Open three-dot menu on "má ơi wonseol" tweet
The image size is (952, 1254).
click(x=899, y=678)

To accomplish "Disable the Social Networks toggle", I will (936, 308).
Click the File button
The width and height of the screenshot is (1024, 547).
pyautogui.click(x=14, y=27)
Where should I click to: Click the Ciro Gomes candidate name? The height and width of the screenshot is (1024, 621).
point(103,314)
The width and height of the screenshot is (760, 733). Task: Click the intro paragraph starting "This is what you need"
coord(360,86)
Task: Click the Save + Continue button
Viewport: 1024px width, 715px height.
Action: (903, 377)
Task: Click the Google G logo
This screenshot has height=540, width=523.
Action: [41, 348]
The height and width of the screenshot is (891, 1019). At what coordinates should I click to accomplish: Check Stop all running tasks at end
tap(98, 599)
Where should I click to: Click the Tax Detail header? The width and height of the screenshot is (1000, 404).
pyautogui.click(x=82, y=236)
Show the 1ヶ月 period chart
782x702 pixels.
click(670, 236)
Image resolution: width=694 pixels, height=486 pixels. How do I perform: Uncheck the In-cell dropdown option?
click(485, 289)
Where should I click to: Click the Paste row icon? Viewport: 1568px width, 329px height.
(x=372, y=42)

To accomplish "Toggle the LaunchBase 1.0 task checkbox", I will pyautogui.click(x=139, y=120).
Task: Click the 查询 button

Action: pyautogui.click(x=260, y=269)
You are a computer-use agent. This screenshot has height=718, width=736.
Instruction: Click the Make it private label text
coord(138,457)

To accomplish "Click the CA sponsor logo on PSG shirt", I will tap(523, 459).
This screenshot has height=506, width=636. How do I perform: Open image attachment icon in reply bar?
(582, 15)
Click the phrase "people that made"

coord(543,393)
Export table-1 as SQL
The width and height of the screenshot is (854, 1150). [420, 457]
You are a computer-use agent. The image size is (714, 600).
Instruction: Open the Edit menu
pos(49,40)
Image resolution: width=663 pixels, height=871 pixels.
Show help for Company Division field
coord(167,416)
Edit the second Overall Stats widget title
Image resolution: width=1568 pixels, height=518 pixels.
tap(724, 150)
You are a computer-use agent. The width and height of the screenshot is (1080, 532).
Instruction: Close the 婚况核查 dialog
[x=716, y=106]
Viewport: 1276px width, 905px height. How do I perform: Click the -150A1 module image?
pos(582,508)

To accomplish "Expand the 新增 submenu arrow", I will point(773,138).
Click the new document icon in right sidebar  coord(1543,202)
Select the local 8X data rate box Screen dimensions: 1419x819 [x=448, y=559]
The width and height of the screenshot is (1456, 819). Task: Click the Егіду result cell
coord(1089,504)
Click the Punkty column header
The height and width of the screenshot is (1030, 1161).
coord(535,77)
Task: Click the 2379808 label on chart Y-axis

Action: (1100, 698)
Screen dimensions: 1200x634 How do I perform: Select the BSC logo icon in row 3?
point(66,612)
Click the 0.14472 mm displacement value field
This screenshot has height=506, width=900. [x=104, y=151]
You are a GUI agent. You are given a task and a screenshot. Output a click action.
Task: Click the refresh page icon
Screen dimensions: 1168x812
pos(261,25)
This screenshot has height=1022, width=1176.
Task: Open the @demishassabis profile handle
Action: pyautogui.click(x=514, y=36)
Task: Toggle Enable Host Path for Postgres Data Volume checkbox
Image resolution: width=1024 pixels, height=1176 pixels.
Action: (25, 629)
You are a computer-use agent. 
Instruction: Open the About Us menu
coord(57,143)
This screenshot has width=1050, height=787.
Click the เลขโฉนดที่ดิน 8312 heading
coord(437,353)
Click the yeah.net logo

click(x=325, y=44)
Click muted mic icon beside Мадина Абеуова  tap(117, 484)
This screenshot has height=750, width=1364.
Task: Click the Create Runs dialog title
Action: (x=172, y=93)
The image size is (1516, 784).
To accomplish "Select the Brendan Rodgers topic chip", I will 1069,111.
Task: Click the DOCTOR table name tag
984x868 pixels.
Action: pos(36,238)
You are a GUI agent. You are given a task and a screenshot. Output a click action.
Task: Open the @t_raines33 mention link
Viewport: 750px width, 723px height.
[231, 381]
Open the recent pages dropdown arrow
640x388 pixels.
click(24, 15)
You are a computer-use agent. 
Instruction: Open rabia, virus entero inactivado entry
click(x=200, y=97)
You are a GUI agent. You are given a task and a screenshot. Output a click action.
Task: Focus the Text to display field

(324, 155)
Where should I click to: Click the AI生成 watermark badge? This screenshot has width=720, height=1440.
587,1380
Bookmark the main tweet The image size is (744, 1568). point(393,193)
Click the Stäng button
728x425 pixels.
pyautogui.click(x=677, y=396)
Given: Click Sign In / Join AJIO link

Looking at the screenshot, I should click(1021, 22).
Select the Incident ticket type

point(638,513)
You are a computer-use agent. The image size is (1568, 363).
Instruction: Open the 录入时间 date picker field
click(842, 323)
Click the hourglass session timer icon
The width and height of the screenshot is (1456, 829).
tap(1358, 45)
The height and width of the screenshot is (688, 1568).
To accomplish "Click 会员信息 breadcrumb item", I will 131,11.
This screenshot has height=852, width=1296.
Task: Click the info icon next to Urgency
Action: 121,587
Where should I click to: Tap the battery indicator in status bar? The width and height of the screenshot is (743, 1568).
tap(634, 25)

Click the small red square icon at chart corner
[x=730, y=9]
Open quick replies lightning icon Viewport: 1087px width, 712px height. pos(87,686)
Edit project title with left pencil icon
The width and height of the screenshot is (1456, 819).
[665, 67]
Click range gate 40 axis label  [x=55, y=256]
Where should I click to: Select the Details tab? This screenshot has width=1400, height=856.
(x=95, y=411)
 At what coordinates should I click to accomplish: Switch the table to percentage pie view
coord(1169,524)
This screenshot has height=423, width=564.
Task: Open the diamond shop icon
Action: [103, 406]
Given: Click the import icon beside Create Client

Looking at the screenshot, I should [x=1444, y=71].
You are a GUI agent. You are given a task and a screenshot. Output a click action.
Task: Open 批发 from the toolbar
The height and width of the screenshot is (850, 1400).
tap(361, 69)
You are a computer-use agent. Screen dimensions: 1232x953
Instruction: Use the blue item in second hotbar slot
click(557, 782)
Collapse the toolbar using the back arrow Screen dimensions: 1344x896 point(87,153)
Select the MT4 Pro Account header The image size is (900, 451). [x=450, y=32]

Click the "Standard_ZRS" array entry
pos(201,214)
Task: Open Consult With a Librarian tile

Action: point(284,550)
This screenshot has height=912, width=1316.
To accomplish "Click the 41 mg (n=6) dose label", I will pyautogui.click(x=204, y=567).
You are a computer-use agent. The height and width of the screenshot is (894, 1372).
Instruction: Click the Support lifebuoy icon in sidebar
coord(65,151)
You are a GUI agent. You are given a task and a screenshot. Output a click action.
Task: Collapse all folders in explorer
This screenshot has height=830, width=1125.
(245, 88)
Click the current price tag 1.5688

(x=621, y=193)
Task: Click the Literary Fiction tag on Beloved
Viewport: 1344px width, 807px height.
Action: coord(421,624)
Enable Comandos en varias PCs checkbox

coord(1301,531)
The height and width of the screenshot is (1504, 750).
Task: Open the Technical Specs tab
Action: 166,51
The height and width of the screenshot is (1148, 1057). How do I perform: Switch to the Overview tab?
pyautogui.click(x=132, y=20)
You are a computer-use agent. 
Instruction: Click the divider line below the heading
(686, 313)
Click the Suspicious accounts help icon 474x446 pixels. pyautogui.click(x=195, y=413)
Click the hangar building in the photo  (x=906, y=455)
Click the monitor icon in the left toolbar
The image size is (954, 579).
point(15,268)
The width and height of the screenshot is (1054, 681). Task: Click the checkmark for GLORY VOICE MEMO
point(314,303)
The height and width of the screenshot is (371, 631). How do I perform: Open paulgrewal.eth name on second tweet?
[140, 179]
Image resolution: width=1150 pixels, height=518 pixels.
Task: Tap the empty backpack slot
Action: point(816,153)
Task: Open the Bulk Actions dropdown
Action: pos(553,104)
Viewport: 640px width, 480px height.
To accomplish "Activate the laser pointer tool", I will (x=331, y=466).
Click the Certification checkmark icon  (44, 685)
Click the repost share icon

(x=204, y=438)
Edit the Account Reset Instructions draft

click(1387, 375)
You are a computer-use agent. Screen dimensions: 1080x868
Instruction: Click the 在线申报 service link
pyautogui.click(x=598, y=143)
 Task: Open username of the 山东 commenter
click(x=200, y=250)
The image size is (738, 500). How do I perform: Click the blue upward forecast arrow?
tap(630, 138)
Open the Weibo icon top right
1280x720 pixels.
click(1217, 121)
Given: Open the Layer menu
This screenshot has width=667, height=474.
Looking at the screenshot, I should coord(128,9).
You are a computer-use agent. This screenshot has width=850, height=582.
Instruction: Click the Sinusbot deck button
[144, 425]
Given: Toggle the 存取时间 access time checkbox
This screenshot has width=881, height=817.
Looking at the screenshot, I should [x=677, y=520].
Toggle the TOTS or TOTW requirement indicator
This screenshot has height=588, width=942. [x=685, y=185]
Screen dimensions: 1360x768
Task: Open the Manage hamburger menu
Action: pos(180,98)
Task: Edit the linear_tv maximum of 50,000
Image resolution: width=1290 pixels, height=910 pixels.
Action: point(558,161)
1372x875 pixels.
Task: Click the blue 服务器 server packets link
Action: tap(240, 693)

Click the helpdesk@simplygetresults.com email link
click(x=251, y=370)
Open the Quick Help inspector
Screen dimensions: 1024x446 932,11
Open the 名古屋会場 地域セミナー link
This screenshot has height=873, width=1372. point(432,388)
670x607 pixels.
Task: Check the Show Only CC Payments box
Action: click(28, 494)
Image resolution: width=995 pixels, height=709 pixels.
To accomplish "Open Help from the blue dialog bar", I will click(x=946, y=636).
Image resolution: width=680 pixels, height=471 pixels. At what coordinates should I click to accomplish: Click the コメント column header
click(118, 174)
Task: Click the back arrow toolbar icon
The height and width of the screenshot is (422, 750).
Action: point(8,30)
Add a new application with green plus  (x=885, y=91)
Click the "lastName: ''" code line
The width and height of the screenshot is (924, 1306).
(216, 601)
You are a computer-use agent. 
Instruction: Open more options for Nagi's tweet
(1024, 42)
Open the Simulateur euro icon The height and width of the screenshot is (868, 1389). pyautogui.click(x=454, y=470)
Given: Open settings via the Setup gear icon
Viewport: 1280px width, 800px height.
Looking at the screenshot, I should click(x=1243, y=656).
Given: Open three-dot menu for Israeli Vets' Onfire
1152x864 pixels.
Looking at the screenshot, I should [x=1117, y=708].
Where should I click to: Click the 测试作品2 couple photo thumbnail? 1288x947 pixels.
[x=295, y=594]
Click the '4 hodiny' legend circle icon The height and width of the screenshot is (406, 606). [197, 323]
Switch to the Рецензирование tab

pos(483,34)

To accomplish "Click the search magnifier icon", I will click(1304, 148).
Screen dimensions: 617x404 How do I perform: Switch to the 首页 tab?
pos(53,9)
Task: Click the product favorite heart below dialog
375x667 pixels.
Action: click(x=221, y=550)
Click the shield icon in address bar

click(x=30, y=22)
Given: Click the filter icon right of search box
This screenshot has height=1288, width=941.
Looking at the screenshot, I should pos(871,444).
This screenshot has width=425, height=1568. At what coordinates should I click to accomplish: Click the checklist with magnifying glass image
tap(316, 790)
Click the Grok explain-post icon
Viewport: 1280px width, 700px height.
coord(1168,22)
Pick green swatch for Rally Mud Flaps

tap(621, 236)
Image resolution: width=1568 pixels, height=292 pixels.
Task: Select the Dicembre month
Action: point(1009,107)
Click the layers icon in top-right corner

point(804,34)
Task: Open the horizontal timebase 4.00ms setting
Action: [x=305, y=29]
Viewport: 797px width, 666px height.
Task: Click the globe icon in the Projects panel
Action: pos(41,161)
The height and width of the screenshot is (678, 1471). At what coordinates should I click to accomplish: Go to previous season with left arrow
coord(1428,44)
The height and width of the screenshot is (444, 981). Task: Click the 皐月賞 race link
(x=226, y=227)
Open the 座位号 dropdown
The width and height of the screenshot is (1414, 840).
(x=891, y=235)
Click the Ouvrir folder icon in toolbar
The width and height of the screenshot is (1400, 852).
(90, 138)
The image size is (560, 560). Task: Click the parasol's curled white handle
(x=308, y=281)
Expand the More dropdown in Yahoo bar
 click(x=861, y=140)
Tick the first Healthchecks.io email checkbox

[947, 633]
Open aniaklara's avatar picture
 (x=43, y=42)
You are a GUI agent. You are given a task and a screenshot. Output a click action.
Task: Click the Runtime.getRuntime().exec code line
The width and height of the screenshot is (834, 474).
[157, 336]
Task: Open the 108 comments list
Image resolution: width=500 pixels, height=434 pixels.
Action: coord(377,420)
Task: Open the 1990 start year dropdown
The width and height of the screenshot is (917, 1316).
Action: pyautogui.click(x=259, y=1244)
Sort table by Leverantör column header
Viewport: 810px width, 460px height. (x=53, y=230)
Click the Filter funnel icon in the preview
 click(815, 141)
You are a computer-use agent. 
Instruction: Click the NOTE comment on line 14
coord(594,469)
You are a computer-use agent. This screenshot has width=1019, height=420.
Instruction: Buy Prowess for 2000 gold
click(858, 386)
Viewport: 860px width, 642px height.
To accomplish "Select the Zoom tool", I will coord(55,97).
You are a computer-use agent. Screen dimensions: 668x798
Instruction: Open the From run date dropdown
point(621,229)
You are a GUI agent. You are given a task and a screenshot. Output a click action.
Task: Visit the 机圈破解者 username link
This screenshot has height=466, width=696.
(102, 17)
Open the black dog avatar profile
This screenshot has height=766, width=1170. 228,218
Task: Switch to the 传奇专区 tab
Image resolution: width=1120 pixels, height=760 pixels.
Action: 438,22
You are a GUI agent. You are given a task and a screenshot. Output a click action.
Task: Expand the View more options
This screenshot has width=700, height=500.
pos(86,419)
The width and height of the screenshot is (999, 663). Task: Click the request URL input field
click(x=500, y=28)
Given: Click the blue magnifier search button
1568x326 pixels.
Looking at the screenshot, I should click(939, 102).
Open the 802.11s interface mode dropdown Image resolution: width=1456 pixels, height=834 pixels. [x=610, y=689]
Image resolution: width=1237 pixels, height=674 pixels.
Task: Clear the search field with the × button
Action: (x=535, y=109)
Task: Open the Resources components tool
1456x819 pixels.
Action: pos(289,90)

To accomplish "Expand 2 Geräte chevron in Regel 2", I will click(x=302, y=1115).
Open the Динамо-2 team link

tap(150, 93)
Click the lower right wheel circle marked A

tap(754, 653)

══════════════════════════════

WHAT THIS TASK INVOLVES => In the listing above, find the line containing "Task: Open the 1990 start year dropdown" and the line containing "Task: Switch to the 传奇专区 tab", then quote both, plus every line between them, exactly as written.

TASK RESULT =>
Task: Open the 1990 start year dropdown
The width and height of the screenshot is (917, 1316).
Action: pyautogui.click(x=259, y=1244)
Sort table by Leverantör column header
Viewport: 810px width, 460px height. (x=53, y=230)
Click the Filter funnel icon in the preview
 click(815, 141)
You are a computer-use agent. 
Instruction: Click the NOTE comment on line 14
coord(594,469)
You are a computer-use agent. This screenshot has width=1019, height=420.
Instruction: Buy Prowess for 2000 gold
click(858, 386)
Viewport: 860px width, 642px height.
To accomplish "Select the Zoom tool", I will coord(55,97).
You are a computer-use agent. Screen dimensions: 668x798
Instruction: Open the From run date dropdown
point(621,229)
You are a GUI agent. You are given a task and a screenshot. Output a click action.
Task: Visit the 机圈破解者 username link
This screenshot has height=466, width=696.
(102, 17)
Open the black dog avatar profile
This screenshot has height=766, width=1170. 228,218
Task: Switch to the 传奇专区 tab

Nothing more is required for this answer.